And what sort of activity are we talking about?
Generally, anything weightbearing, such as walking, standing, climbing stairs.
Yes. And so can you isolate what we were talking about before, this two week period of activity at work where there’s the specific walking over uneven ground for 100 to 200 metres and climbing in and out of that excavator on about 10 occasions? Is that activity alone likely to be able to explain the symptoms that Mr Baker was suffering?
No, it would be – it would be all activities, so walking up and down stairs at home, walking to and from your car, going shopping and any activity that’s weight-bearing on your foot is likely to result in increasing symptoms.
- The Respondent directed me to Karipa v Q-COMP where O'Connor DP (as he then was) wrote:
 It must be accepted by the Commission that employment significantly contributed to the occurrence of the injury. It is insufficient to establish that the employment was the setting in which the aggravation occurred or the background to its occurrence.
 The Commission must be further satisfied that it is more probable than not that there is a significant causal relationship between the work injury and the Appellant's post-accident condition.
- Each of the medical experts providing evidence to the Commission with regard to this matter where made fully aware of the duties Mr Baker was undertaking at the time of his claimed injury and that he was walking some distances over uneven ground and climbing in and out of the excavator multiple times a day. With this background knowledge, it was still the case that the majority of the medical opinion was that the nature of the degenerative condition was such that Mr Baker would have been as likely to experience a flare up undertaking the normal activities of life than the types of work activities he reported doing. It was also the case that Mr Baker's body habitus would likely exacerbate the condition he suffered.

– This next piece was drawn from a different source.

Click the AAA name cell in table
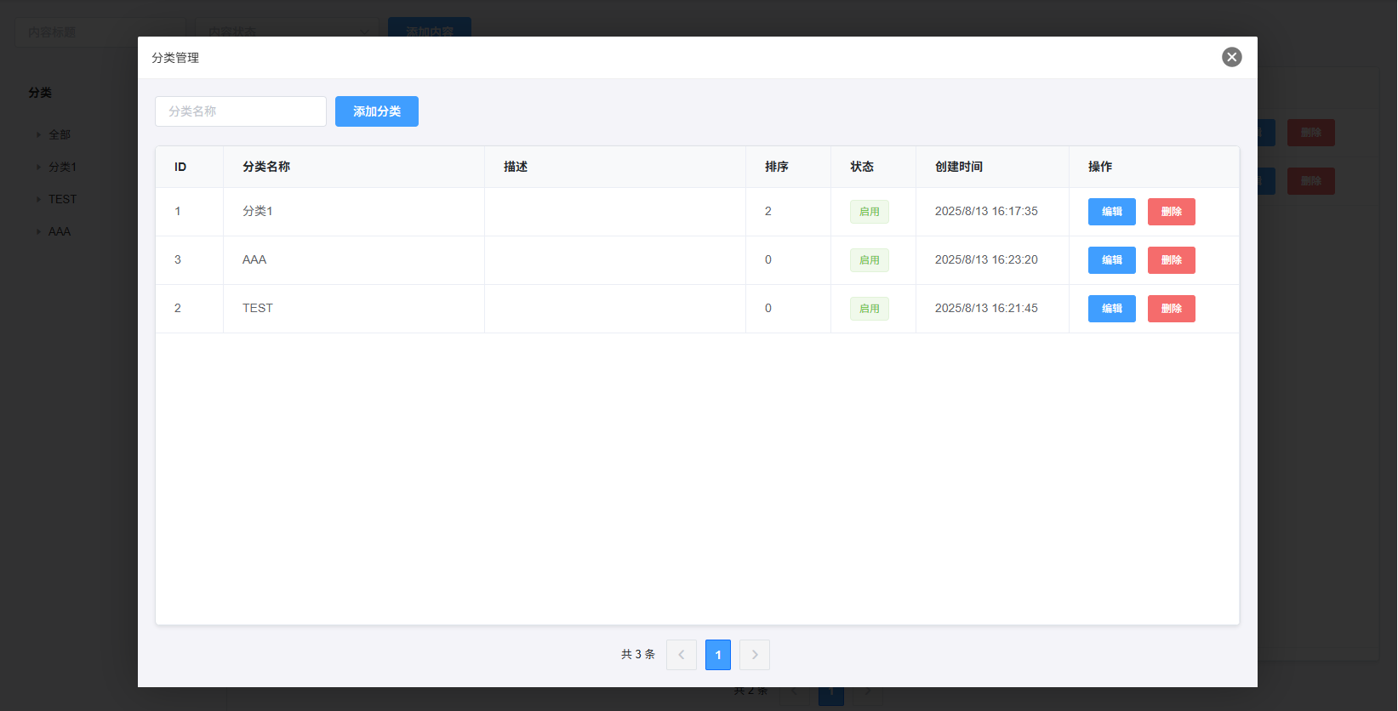click(254, 260)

- While I accept on Mr Baker's evidence that it is possible that the pain he experienced arising from his condition was as a result of the types of activities he was involved in the in at work, I am required to determine whether the evidence demonstrates on the balance of probabilities that work performed at the Narangba worksite in May 2017 was a significant contributing factor. Mr Baker had reported increasing pain and symptoms over a period of months (see paragraphs - above). Establishing possibility is insufficient, and I am unable to find more than a possibility that work was a significant contributing factor to his injury
- In Qantas Airways Ltd v Simon Blackwood (Workers' Compensation Regulator), a matter dealing with an aggravation of a degenerative condition, O'Connor VP said:
 The phrase "a significant contributing factor" in s 32 of the Act requires more than a mere satisfaction that some element of contribution occurred. The appellant has, in my view, demonstrated that the contribution of the employment was not a significant contributing factor when compared to the dominant contributing factor, namely Petrovic's underlying degenerative condition.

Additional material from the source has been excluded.